Many people complain that there are few new ideas in film today, so a movie about a possibly reincarnated lover who died years ago seems like an original concept. Yet, now, merely months apart, both Birth and P.S. debut on screens with remarkably similar premises. Both are not very good, but P.S. is a little more plausible, only because the possibly reincarnated man is a young man, and not a boy. His appearance throws Louise Harrington's (Laura Linney, Kinsey, Love Actually) into turmoil, since her great love died a few decades ago. Harrington works for Columbia, and one day comes across an application from a prospective art student named F. Scott Feindstadt. This was the name of her old boyfriend who died in a car crash. Intrigued, she invites him in for an interview, only to find that he looks remarkably like her old flame and even paints the same way.

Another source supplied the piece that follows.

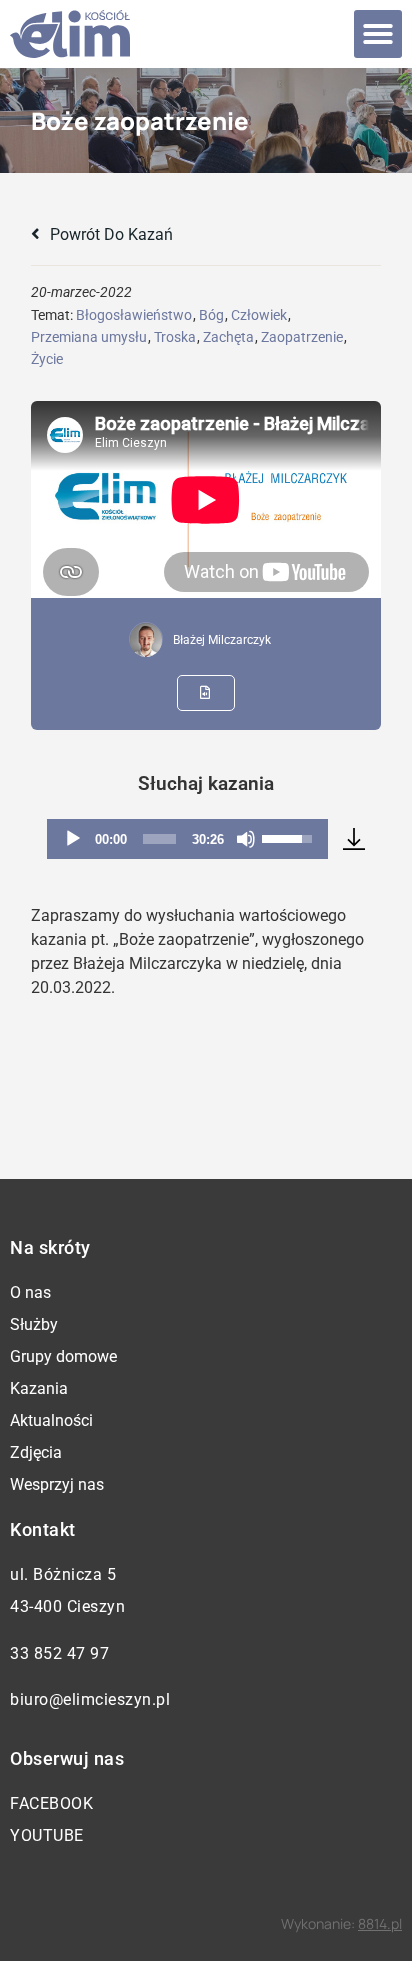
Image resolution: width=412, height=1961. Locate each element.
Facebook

She quickly seduces Feindstadt (Topher Grace, Ocean's Twelve, Win a Date with Tad Hamilton!), who easily agrees. After all, he's just a young man, and Harrington is offering free sex. The more she gets to know him, the more unnerving the similarities become. He uses the same idiosyncratic phrases, and even asks to paint her portrait (as her old boyfriend did). Her friend Missy (Marcia Gay Harden, Welcome to Mooseport, Mona Lisa Smile) thinks something is going on, yet Harrington refuses to tell. Harrington is also still friendly with her ex-husband Peter (Gabriel Byrne, Vanity Fair, Ghost Ship), and he drops a bomb into her life about their past relationship. Peter's revelation, combined with the presence of Feindstadt, causes her to reach an emotional crisis.

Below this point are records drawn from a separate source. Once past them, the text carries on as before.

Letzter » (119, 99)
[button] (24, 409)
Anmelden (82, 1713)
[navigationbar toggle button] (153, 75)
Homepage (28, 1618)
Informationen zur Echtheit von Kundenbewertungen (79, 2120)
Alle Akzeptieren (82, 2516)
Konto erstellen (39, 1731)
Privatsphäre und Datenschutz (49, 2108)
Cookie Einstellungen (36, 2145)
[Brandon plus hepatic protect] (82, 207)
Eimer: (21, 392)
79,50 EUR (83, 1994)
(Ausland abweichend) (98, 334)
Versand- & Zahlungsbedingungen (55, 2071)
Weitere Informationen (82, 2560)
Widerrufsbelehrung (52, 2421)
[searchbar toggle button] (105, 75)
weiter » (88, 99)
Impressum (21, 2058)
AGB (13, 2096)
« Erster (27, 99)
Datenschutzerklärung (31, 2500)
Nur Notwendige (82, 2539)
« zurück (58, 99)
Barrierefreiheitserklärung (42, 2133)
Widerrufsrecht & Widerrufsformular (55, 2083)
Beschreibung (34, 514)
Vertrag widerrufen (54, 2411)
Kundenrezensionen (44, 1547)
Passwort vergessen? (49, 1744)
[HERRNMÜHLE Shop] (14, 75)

The hard part is, it's really hard to care. Dylan Kidd adapted and directed P.S. from Helen Schulman's novel. This is the type of story that would work much better on the page rather than on screen, since much of the emotional turmoil is internal. Even Linney, who has an uncanny ability to bring forth subtle emotions, does not stand a chance with the script, which seems pretty, well, pedestrian. Kidd's first film was Roger Dodger, a vicious look at relationships. He changes tone completely here, going for a moody, thoughtful drama not necessarily about any sort of reincarnation, but about how the reappearance, or even reemergence of a vivid, strong memory affects somebody in the present. Harrington never got over the death of her boyfriend, and now, years later, she needs to deal with all the pent-up emotion. It's hard to say how much the Harrington character changes, because there is no real sense of who she was before she meet the new Feindstadt. Kidd hints that she led a pretty sedate, dull life.